Jim Chee, who actually hadn't thought of that at all, nodded. "Pretty slick of Jim Chee," he said.

"Got a call about forty-five minutes ago," Largo said. "From Window Rock. Your buddy did it again. To the windmill."

"Last night?" Chee's tone was incredulous. "After the crash?"

Largo shrugged. "Joint Use Office called Window Rock. All I know is somebody screwed up the machinery again and Window Rock wants it stopped."
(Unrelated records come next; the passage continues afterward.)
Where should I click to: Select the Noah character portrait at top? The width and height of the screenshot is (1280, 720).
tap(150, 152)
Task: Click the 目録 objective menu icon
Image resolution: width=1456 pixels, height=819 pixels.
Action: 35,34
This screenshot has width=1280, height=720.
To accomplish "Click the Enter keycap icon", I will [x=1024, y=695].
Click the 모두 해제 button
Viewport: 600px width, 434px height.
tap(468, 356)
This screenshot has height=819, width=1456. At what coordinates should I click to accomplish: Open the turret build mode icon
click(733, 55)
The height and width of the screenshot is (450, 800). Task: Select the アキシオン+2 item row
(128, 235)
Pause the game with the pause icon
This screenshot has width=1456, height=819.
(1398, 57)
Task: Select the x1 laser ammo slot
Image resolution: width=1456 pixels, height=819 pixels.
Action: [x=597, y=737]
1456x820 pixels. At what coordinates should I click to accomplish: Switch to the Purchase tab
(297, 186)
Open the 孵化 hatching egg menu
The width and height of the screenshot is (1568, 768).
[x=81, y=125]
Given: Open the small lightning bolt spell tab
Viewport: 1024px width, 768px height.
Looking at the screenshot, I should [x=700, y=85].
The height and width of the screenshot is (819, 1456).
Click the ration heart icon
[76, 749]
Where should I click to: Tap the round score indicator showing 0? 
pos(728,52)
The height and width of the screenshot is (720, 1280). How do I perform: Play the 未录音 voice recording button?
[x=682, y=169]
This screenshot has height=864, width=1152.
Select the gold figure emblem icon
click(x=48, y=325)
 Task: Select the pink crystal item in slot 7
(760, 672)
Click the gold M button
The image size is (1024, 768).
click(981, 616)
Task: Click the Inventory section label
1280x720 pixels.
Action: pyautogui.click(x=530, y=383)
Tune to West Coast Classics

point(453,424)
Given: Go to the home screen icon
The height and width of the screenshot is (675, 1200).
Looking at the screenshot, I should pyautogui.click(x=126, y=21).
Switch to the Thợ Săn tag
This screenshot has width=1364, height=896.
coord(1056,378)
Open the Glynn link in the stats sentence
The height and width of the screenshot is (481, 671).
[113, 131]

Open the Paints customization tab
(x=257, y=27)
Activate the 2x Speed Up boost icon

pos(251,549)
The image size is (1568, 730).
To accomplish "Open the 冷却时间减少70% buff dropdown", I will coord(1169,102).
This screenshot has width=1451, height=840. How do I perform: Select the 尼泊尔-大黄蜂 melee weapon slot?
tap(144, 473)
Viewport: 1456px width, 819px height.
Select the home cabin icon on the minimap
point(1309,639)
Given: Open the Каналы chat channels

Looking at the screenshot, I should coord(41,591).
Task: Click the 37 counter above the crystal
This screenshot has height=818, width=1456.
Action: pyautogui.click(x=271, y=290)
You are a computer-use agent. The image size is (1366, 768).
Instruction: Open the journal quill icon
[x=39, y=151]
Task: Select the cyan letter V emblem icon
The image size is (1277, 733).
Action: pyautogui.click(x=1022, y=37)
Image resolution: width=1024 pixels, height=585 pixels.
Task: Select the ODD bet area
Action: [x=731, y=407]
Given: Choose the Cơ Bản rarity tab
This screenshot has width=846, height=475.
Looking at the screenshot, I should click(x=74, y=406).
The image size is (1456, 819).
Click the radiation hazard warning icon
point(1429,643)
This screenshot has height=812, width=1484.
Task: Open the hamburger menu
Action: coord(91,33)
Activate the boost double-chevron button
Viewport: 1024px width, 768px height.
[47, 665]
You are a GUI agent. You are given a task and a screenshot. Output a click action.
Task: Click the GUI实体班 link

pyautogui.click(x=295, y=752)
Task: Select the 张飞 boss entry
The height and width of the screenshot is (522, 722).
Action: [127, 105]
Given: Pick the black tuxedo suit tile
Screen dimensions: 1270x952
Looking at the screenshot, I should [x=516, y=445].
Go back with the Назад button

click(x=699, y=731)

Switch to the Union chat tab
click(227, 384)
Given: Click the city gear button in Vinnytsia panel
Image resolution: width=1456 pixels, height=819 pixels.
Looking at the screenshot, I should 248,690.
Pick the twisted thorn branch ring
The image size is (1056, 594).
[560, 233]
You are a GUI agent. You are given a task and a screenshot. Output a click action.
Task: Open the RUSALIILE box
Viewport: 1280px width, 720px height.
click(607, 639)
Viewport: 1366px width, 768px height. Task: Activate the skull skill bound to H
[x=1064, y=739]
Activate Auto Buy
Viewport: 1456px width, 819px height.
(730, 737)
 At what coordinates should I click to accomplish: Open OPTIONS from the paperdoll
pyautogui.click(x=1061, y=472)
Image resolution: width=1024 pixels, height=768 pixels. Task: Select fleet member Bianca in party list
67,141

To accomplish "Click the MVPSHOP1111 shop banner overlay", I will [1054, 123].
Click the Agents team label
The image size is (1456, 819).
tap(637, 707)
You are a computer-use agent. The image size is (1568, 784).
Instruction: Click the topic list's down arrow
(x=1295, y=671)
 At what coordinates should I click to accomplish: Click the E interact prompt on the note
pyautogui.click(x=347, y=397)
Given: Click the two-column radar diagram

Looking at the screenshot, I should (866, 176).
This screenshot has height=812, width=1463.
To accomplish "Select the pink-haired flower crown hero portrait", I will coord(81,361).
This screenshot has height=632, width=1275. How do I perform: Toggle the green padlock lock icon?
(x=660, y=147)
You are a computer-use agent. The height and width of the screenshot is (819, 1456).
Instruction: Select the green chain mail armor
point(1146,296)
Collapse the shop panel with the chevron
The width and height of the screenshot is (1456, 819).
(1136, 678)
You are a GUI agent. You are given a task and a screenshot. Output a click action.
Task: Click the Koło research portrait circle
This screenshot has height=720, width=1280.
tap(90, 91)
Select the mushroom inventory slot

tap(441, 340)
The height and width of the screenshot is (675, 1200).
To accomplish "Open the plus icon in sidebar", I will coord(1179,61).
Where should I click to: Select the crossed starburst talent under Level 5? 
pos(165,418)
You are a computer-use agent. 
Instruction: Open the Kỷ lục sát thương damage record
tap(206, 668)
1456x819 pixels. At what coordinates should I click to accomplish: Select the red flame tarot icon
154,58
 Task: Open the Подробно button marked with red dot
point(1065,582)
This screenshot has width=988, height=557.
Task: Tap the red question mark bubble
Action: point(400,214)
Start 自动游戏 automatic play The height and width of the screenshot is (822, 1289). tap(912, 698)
Chee was speechless. He started for the door, then stopped. Largo was standing behind his desk, reading something in Chee's folder. He was a short man with the barrel-chested, hipless shape common among western Navajos, and his round face was placid as he read. Chee felt respect for him. He wasn't sure he would like him. Probably he wouldn't.

"Captain," he said.

Largo looked up.

"Johnson had trouble with that lost fifty minutes at the airplane. Do you?"

"I don't think so," Largo said. His expression was totally neutral. "I know something Johnson doesn't." He held up the folder. "I know how slow you work."

Chapter Six

Jake west was behind the counter explaining the ramifications of money orders to a teenaged Navajo girl who seemed to want to buy something out of the Sears catalog. West had acknowledged Chee's presence with a nod and a grin but had done nothing to hurry his dealings with his customer. Nor did Chee expect him to. He leaned against the metal of the frozen foods cabinet, and waited for West, and thought his thoughts, and listened to the three gossips who were talking about witches on the porch just outside the open door. The three were a middle-aged Navajo woman (a Gishi, Chee had deduced), an elderly Navajo woman, and an even older Navajo man, whom the younger woman had called Hosteen Yazzie. She was doing most of the talking, loudly for the benefit of a hard-of-hearing audience. The subject was witchcraft in the Black Mesa-Wepo Wash country. The witchcraft gossip sounded typical of what one expected to hear in a season of drought or hard times—and for the Joint Use Reservation Navajos this was indeed a season of hard times. The usual pattern. Somebody had been out at dusk hunting a ram and had seen a man lurking around, and the man had turned into an owl and flown away. One of the Gishi girls had heard her horses all excited and had gone out to see about it, and a dog had been bothering them, and she shot at the dog with her .22, and the dog had turned into a man and disappeared in the darkness. An old man back on the mesa had heard sounds on the roof of his hogan during the night, and had seen something coming down through the smoke hole. Maybe it was dislodged dirt. Maybe it was corpse powder dropped by the witch. Chee's attention wandered. He heard Hosteen Yazzie say, "I guess the witch got the corpse powder from that man he killed," and then Chee was listening again, intently now. The Gishi woman said, "I guess so," and the conversation drifted away, to another day and another subject. Chee shifted his weight against the refrigerator case and considered the witch who had killed a man. If he walked through the door and asked Hosteen Yazzie to explain himself, he would meet only blank silence. These Navajos didn't know him. They'd never talk of witchcraft to a person who might be the very witch who was worrying them.